Extract to read:
- Opening Delimiter -
After the titles, the movie moves on to another fresh year with the same gang continuing with their menacing activities. Rohit Menon, a young man arrives from Bangalore, to do House Surgency in the same college, who enters into a tussle with the group from day one. The friends now plot many plans to corner him and get him evacuated from the college but each of them misfires and now they are into one big plot that is sure to kick him out. But this time, something goes haywire and Rohit is killed. The gang somehow buries him in a forest, but the Commissioner Sudeep Hariharan who is after the case is more than intimidating for them to handle. Each one in the group gets mysteriously killed by Rohit's supposed spirit. Joe gets killed in an anatomy lab, by hanging; Rakhi gets beaten to death in a forest; Anand is tied up and left on the road, where a truck runs over him; Anu is killed in a hospital using a scalpel. Satheesh is suspected for these murders. He gets arrested for Rohit's murder but gets released on bail after a false evidence given by a police officer, who is Satheesh's man. That night Sudeep catches them and confirms that Satheesh's fate will be the same.

After many twist and turns, Sudeep discovers that Rohit is alive and arrests him from Satheesh's house where Rohit was trying to kill him. On questioning, Rohit reveals that his real name is Ananthakrishnan and the real Rohit died in an accident 6 months ago. He also admits that he had murdered Satheesh's friends on purpose. Digging deeper, Sudeep gets to know his flashback where it is revealed that Athira, was actually Ananthakrishnan's love interest. On the night of her death, she was speaking to Ananthakrishnan in phone and kept it connected, where Ananthakrishnan witnessed her last breath. From then on, his mind was only up for revenge and the tussle that happened between him and the gang was planned by him to infuriate them. Sudeep understands Rohit's plight and ensures him justice he deserves. However, Rohit takes a vow to kill Satheesh.

The next day, Ananthakrishnan is taken to Satheesh by the policeman, who was Satheesh's right hand man. After a prolonged fight, Ananthakrishnan, despite warning from Sudeep, kills Satheesh by strangling him with his handcuff and throwing him down a bridge. Sudeep and his team stay helpless. Ananthakrishnan, though convinced that his revenge is finally done, surrenders to Sudeep.

==Cast==

- Indrajith Sukumaran as Rohit Menon (fake)/ Anantha Krishnan
- Biju Menon as Commissioner Sudeep Hariharan IPS
- Rayan Raj as Satheesh Ramakrishnan
- Sandhya as Anu Ramachandran
- Dhanya Mary Varghese as Rakhi
- Sajith Raj as Anand
- Govind Padmasoorya as Joe Joseph
- Jagathy Sreekumar as Philip Pothen, College Principal
- Saikumar as Minister Ramakrishnan, Satheesh's father
- Suraj Venjaramoodu as Shine Raj (Munthirippadam)
- Closing Delimiter -
Recorded information:
- Opening Delimiter -
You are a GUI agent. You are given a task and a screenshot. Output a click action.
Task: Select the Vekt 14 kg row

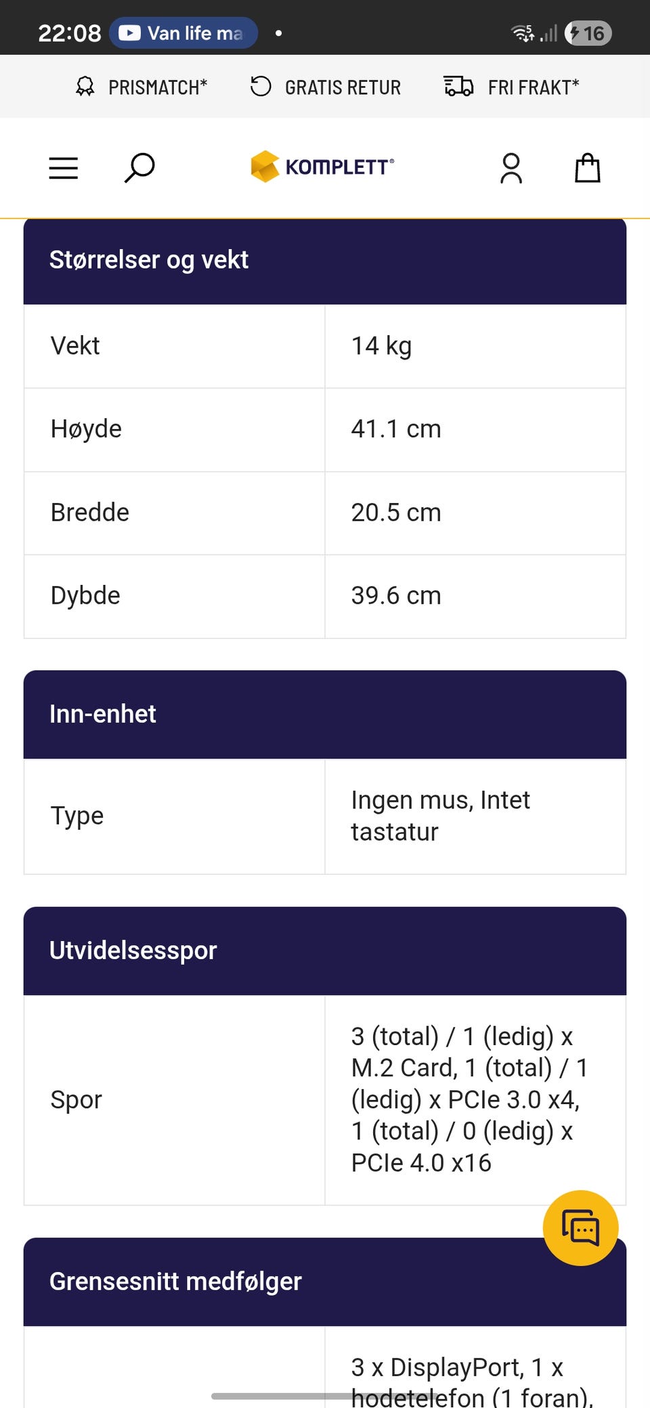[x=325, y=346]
- Closing Delimiter -
- Opening Delimiter -
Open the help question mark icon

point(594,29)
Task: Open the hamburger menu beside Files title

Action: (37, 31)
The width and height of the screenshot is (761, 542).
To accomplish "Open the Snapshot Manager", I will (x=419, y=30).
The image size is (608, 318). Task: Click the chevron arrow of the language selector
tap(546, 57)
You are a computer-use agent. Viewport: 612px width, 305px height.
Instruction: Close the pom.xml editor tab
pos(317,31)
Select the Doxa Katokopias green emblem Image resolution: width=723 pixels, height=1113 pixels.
- Closing Delimiter -
Directions for this task: Reproduce word for word the passage of the movie synopsis above that opens with the words containing "The next day, Ananthakrishnan" and closes with "Shine Raj (Munthirippadam)".

Answer to this exercise:
The next day, Ananthakrishnan is taken to Satheesh by the policeman, who was Satheesh's right hand man. After a prolonged fight, Ananthakrishnan, despite warning from Sudeep, kills Satheesh by strangling him with his handcuff and throwing him down a bridge. Sudeep and his team stay helpless. Ananthakrishnan, though convinced that his revenge is finally done, surrenders to Sudeep.

==Cast==

- Indrajith Sukumaran as Rohit Menon (fake)/ Anantha Krishnan
- Biju Menon as Commissioner Sudeep Hariharan IPS
- Rayan Raj as Satheesh Ramakrishnan
- Sandhya as Anu Ramachandran
- Dhanya Mary Varghese as Rakhi
- Sajith Raj as Anand
- Govind Padmasoorya as Joe Joseph
- Jagathy Sreekumar as Philip Pothen, College Principal
- Saikumar as Minister Ramakrishnan, Satheesh's father
- Suraj Venjaramoodu as Shine Raj (Munthirippadam)